Any pet owner will understand the frustration of dealing with the sheer volume of hair a pet sheds. My husband feels the same. All around the house are little twists of long, dark hair. They are mine. While I am spared the excess body/facial hair impact of PCOS, I do lose an awful lot of hair – besides the grey ones that get pulled out with malice aforethought.
Every hand stroke through my brunette locks results in stray hairs clinging to fingers and stuck in ring claws. Those hairs are gathered together, twisted and usually shoved in a pocket.
Not that I plan to knit a sweater with them or worry about voodoo or witchcraft practices raining down curses upon my head, but more so that it’s not polite, considerate nor friendly to chuck stray hairs, former members of the Crowning Glory Band, on someone else’s floor.
At home, it’s slightly different. Because I clean them up, and because it’s the pit in which I dwell, I – actually, no, it’s the cat’s hair honest; nope, not me; I’d rather lie until my foot drops off than admit this, and, um, well, er…..oh bollocks. It’s me.

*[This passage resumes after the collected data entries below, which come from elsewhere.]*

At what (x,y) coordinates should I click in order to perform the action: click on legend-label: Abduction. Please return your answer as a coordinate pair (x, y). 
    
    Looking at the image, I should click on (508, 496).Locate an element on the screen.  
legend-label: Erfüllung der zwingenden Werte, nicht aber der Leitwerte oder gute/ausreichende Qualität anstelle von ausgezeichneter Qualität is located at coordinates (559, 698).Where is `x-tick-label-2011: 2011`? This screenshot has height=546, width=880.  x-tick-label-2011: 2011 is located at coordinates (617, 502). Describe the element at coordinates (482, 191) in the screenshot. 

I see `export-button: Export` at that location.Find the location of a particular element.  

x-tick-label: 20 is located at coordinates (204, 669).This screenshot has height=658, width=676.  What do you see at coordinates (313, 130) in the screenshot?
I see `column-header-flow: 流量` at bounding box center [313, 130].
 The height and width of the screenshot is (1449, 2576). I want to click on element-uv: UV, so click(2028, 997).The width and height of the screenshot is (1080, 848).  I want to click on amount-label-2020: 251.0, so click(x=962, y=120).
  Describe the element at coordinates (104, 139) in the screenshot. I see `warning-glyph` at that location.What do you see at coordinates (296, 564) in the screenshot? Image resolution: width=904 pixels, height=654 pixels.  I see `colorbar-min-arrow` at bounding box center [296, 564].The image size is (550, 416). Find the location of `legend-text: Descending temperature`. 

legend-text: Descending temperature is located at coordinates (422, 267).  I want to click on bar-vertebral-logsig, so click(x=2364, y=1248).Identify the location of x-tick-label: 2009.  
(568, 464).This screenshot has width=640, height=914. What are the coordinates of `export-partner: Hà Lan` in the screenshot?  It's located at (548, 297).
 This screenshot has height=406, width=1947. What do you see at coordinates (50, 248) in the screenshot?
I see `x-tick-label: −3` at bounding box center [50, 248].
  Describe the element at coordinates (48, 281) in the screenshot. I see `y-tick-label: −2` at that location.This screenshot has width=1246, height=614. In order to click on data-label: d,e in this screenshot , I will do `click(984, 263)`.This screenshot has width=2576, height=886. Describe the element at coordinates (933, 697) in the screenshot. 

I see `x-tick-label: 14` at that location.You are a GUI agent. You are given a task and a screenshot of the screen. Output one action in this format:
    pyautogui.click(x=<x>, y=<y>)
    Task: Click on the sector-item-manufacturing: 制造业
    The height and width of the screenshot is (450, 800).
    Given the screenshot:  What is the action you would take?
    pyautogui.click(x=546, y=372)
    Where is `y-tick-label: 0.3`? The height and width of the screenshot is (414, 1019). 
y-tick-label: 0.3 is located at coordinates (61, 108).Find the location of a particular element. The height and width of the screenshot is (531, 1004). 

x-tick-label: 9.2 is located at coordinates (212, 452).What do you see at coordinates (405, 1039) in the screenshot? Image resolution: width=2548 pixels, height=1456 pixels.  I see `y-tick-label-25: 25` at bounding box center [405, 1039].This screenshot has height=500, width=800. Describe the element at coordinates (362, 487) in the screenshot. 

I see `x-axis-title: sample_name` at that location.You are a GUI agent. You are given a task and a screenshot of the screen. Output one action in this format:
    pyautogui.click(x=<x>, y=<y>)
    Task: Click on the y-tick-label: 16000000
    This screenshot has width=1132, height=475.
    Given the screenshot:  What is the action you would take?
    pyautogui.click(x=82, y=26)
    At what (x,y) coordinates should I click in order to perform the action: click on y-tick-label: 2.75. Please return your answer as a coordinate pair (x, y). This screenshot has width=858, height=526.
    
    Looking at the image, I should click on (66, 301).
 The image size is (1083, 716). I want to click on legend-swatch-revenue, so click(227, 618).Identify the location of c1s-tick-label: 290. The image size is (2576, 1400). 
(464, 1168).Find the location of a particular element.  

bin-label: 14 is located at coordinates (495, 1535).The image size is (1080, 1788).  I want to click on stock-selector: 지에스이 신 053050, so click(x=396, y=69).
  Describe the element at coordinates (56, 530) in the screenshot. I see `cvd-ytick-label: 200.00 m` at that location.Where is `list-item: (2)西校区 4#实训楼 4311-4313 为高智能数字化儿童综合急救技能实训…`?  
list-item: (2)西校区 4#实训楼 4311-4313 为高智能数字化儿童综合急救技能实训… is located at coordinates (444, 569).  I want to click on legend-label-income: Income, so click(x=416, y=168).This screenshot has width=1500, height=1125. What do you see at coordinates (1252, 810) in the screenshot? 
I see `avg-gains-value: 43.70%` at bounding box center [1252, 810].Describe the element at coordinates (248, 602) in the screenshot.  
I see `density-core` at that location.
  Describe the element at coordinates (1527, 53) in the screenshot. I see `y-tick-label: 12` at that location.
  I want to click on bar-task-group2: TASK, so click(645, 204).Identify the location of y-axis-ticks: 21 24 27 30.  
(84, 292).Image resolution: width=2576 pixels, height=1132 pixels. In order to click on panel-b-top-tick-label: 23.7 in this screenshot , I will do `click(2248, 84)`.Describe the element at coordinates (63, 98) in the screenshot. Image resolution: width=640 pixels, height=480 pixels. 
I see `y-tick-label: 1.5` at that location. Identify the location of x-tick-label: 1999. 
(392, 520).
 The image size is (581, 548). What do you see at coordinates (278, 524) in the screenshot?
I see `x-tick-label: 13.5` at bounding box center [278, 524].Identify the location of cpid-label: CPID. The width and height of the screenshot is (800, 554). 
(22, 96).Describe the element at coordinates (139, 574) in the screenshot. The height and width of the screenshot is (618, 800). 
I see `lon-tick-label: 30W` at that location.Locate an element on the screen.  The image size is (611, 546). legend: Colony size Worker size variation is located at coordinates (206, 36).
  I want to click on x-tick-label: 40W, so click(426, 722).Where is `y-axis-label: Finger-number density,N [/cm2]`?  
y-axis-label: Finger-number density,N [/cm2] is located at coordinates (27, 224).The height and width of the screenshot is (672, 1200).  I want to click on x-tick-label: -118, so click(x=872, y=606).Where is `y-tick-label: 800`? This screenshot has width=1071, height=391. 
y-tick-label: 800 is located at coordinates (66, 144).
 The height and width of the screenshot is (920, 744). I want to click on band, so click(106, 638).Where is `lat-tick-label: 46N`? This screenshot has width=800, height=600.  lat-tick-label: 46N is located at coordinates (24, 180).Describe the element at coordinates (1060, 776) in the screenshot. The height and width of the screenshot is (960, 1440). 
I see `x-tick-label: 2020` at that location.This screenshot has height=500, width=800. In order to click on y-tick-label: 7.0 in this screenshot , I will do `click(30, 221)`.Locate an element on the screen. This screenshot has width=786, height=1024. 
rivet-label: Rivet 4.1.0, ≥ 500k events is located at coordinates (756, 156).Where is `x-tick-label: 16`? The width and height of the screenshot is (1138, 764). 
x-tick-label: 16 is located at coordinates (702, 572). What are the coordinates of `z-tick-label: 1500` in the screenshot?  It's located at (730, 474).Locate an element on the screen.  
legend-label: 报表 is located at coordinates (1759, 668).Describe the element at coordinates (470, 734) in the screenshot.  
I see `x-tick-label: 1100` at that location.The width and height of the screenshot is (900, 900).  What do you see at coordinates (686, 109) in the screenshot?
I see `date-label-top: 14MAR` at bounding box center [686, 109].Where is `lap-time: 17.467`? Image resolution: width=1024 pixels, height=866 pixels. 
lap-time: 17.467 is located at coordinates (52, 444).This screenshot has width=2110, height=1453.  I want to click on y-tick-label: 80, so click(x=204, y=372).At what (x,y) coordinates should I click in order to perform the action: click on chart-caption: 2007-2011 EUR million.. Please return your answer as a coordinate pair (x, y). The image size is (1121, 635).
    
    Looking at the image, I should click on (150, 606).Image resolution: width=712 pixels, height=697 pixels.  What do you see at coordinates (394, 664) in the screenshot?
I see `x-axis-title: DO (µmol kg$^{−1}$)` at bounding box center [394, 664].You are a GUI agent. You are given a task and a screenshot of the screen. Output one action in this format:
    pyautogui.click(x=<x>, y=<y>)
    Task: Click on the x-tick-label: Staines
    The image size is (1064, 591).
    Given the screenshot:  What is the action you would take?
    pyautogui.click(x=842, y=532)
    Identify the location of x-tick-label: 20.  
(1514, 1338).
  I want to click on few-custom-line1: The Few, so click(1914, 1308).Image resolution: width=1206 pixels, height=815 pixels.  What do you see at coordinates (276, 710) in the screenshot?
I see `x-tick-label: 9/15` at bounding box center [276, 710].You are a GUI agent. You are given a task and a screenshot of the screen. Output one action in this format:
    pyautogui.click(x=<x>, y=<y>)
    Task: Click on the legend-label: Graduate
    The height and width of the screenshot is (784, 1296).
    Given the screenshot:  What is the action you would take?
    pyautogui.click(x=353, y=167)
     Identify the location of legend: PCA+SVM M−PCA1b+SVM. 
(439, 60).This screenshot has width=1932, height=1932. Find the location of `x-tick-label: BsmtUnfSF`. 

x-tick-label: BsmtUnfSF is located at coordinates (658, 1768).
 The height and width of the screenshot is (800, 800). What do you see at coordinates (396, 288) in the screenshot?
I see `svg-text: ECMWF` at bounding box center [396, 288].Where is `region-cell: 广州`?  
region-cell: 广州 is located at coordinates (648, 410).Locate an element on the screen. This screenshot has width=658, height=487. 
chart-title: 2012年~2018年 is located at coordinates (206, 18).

I drop the hair into the log basket, the fire, the arm of the sofa, the shower walls, twisting the bundles of hair into little balls while trying to remember to complete their journey to the bin. That’s fine. That’s cool and dandy, IMHO. That’s controlled, deliberate behaviour.
What is not cool is the bagless vacuum cleaner turning up great wads of hair, only partially the soft, short, fine hairs of a long haired ginger cat. The rest of it is dark and long….and definitely human. How in God’s merry name did it get there?! Since the black cat died blaming it on him is futile. His lovely fur is buried at the bottom of the garden beneath a thick layer of earth infused with our grief and regret.
There’s the OCD to consider. It’s not strong but is a compulsion. Without knowing it’s happening I repeatedly and swiftly pull at the hair at the sides of my head, easy to do as it’s so long. This happens because I concentrate, and as I’ve been concentrating quite a lot for work these last few weeks, you can imagine how hairy my desk could become without regular cleaning.
It’s worse at the moment as the hairdresser decided that very thick hair (in fabulous condition no less, she says with a narcissistic head toss) is a nasty state of affairs and started to ‘thin’ the front sides before I could stop her. It’s a nasty, foul haircut and needs exorcising; it makes me feel like I have a disease which, ironically, and according to the NHS, I do.